2026-03-28

¡ROMPIÓ EL SILENCIO!

Boda en la Quebrada: la organizadora habló, negó irregularidades y crece la polémica por permisos falsos

Tras el escándalo por el casamiento en la Quebrada de las Conchas, la organizadora defendió el evento como una celebración privada
Por Redacción Voces Críticas

SALTA (Redacción Voces Críticas) La polémica por la boda realizada en la Quebrada de las Conchas sumó un nuevo capítulo luego de que la organizadora del evento saliera a dar explicaciones públicas. Mientras la investigación judicial avanza, la responsable aseguró que se trató de una celebración familiar realizada con autorización, aunque no presentó documentación oficial que respalde esa versión.

La organizadora, identificada como Lucía Grajales Soriano, intentó enmarcar el casamiento como una reunión privada en una propiedad de la zona. Con ese argumento, buscó despegar el evento de las exigencias ambientales propias de un área protegida, aunque las autoridades sostienen que cualquier actividad en ese sector requiere permisos específicos y evaluaciones previas.

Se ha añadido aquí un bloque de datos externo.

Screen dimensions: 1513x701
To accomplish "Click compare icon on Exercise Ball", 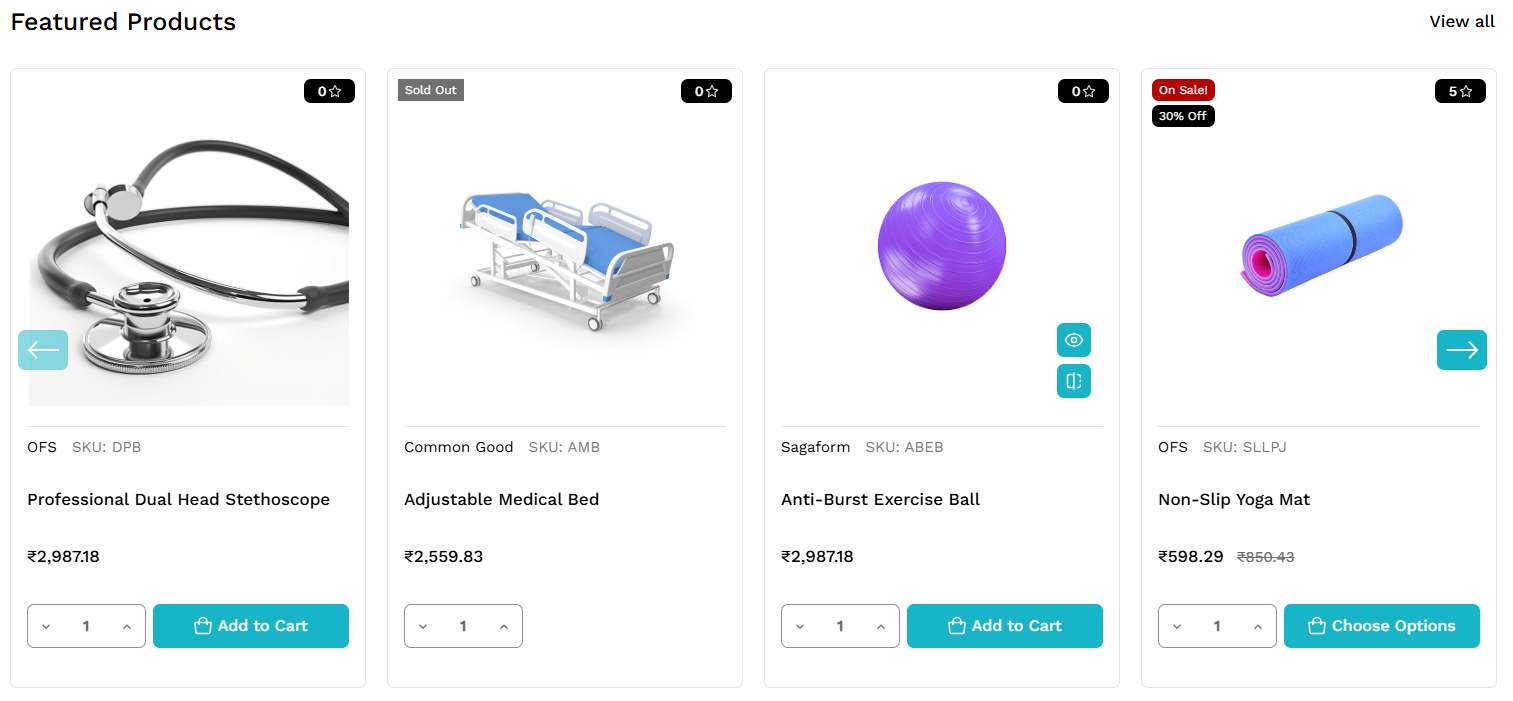I will click(x=1073, y=381).
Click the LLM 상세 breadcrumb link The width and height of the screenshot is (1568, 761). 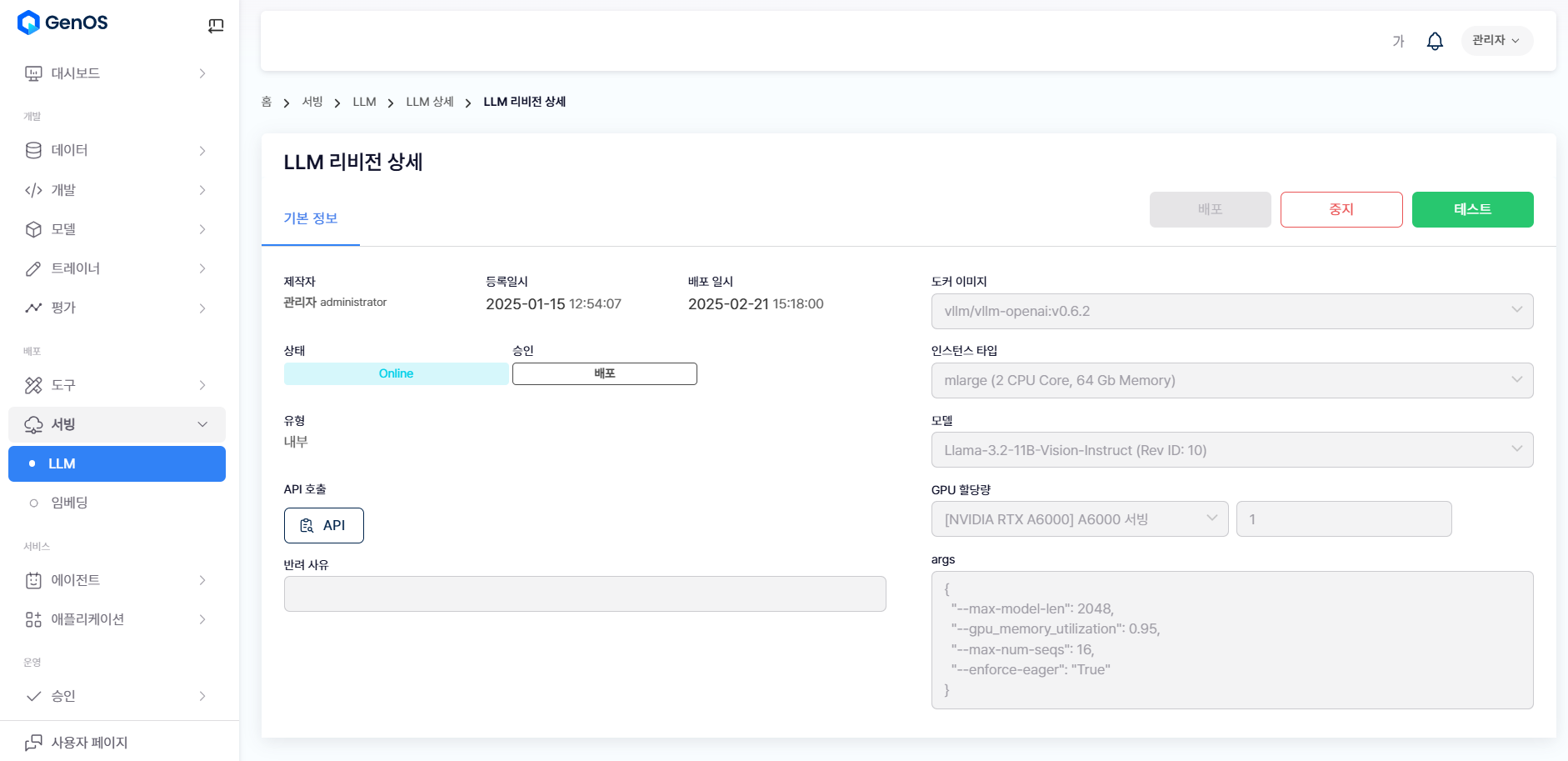(x=429, y=102)
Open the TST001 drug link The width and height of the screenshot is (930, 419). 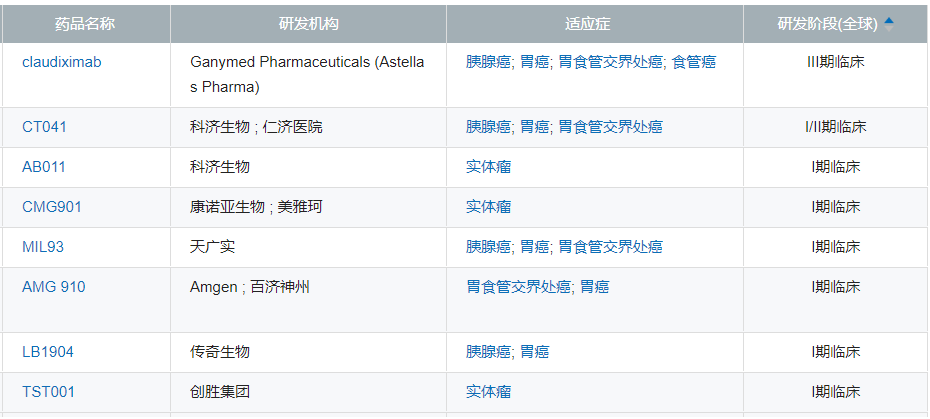[49, 392]
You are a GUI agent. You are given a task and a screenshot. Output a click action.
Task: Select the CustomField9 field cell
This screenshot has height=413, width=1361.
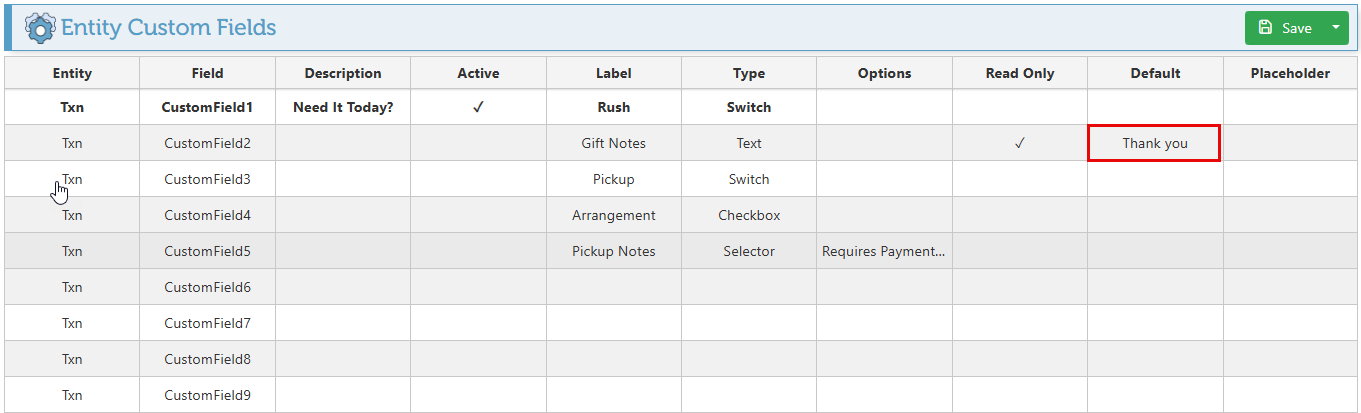(207, 395)
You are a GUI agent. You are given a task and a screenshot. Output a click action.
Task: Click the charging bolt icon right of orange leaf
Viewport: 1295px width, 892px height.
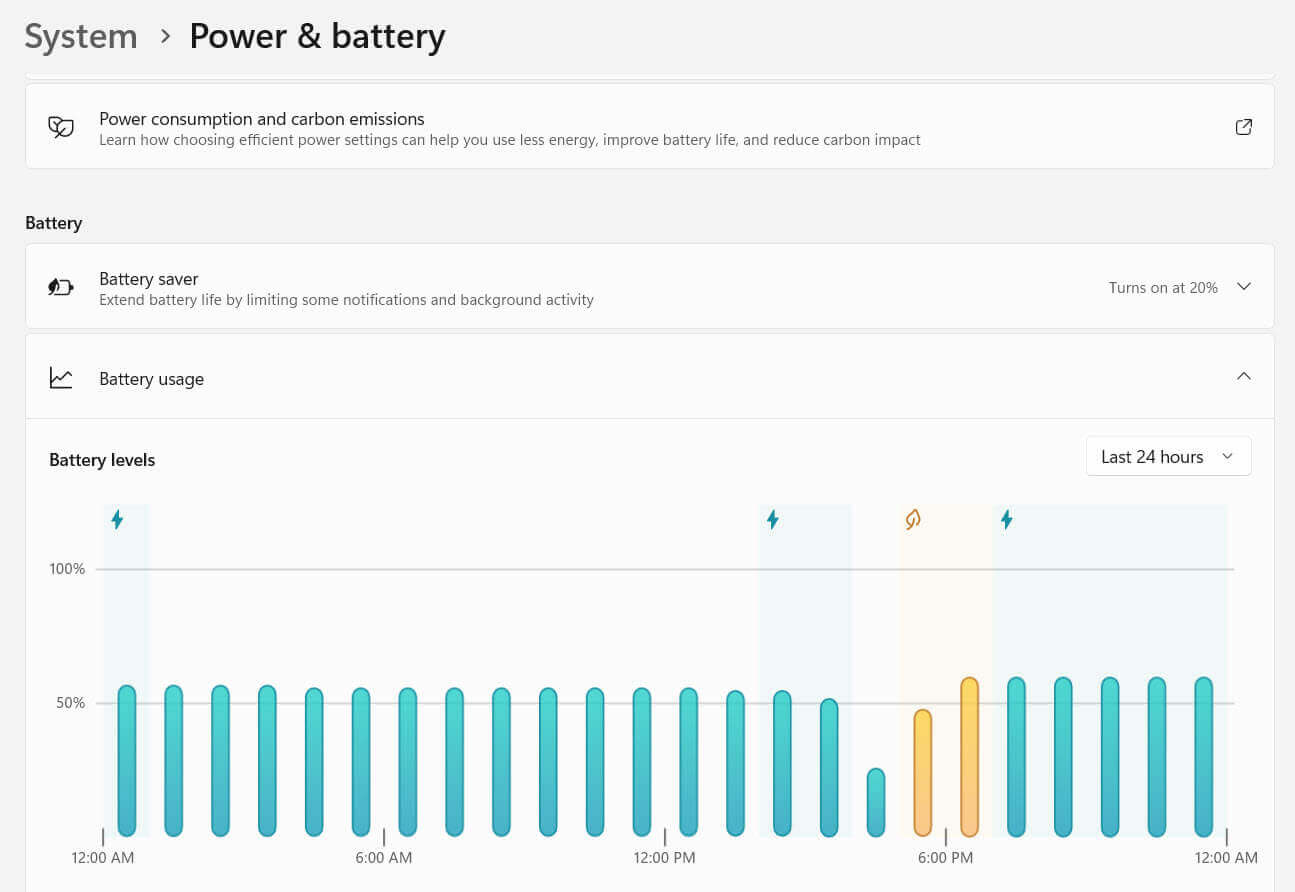pos(1007,519)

Sin embargo, los detalles del evento generaron aún más dudas. Según trascendió, la boda incluyó montaje técnico, iluminación, DJ y una lista cercana a los 110 invitados, lo que para la investigación excede ampliamente el concepto de encuentro íntimo. Estos elementos fueron incorporados como pruebas dentro del expediente que analiza la Fiscalía Penal de Cafayate.

Desde la Provincia, la postura fue contundente. El secretario de Ambiente, Alejandro Aldazábal, aseguró que el supuesto permiso presentado no tiene validez oficial, ya que carece de membrete, número de expediente y resolución, además de presentar irregularidades en la firma. Con estos indicios, se radicó una denuncia penal por presunta falsificación de documento.

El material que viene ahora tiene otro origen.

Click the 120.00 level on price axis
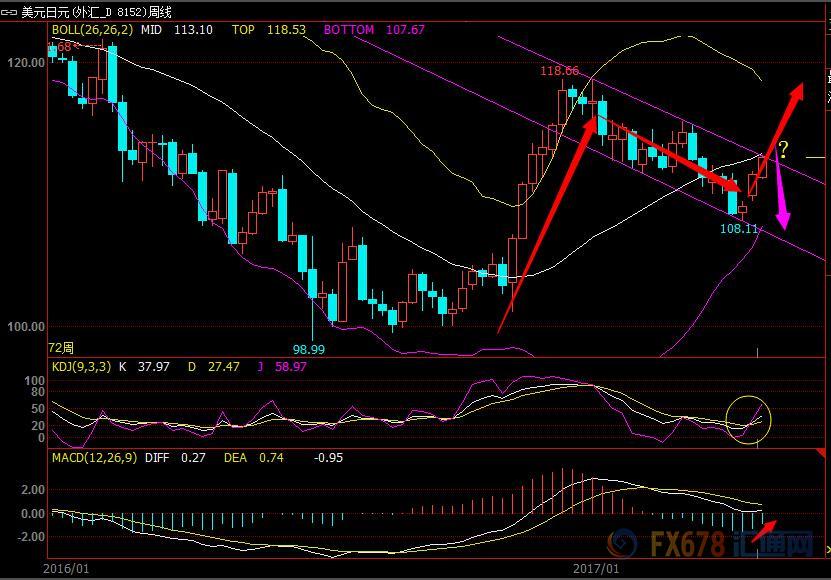This screenshot has width=831, height=580. pyautogui.click(x=26, y=63)
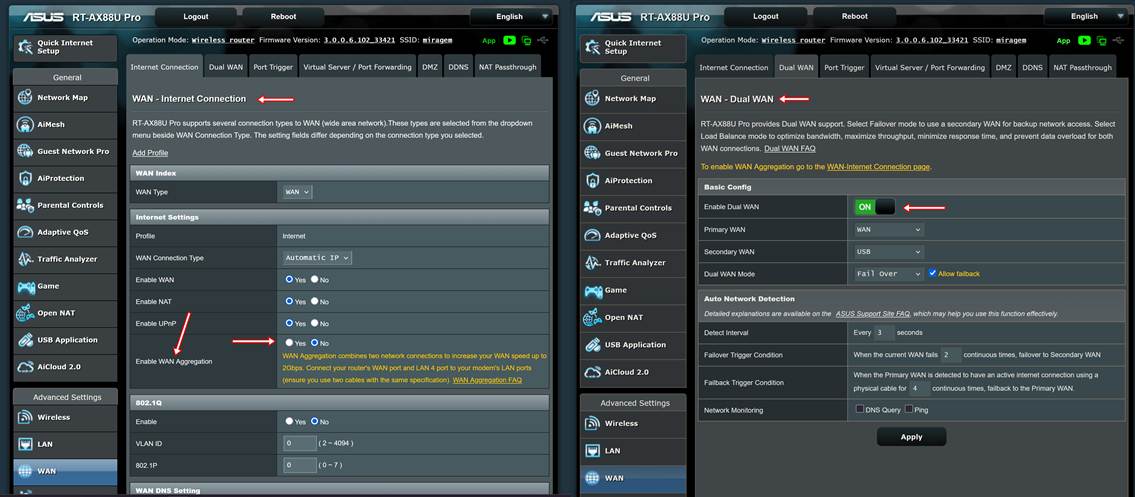The width and height of the screenshot is (1135, 497).
Task: Open the Secondary WAN dropdown
Action: [888, 252]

La causa quedó en manos de la fiscal Sandra Rojas, quien investiga tanto la posible ilegalidad del evento como el impacto ambiental generado. El casamiento se realizó el 23 de marzo en el paraje La Punilla y rápidamente se viralizó en redes, lo que derivó en la intervención de la Municipalidad y el inicio de actuaciones judiciales.

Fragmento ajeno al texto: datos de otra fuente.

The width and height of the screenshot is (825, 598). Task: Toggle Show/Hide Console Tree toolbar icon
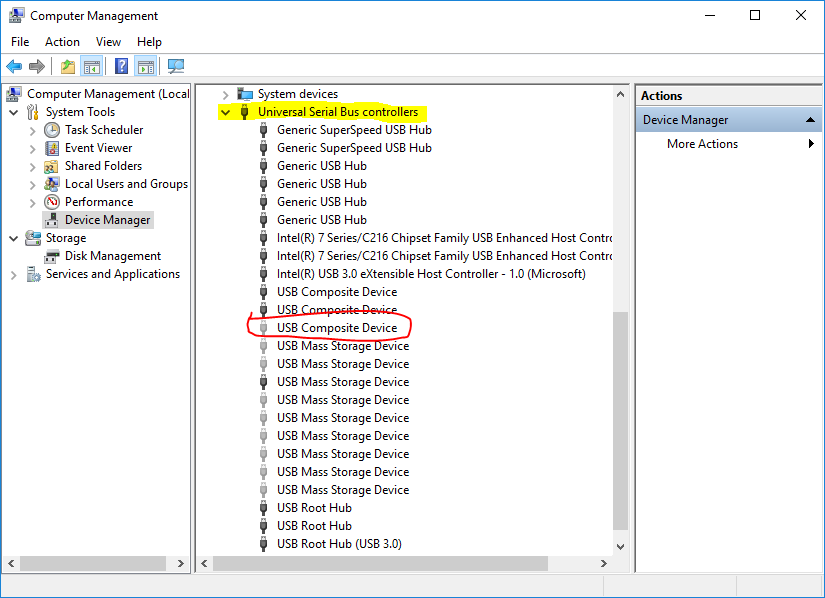(x=92, y=67)
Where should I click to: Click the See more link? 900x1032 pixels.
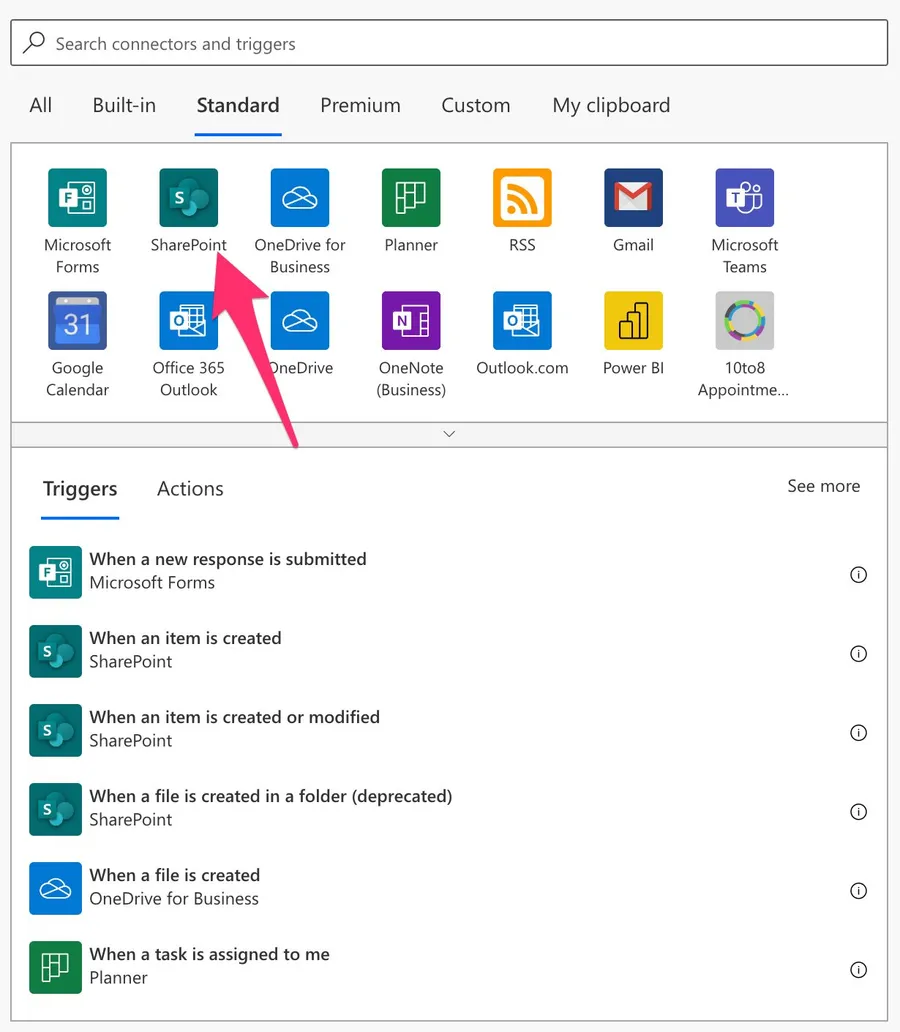pos(823,486)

Más allá de la discusión legal, el episodio volvió a poner en foco la fragilidad del ecosistema de la quebrada. Especialistas advierten que el uso de luces, sonido y estructuras puede afectar la fauna, la flora y acelerar procesos de erosión en una zona protegida por ley. En ese contexto, el caso podría sentar un precedente sobre los límites de este tipo de eventos en entornos naturales.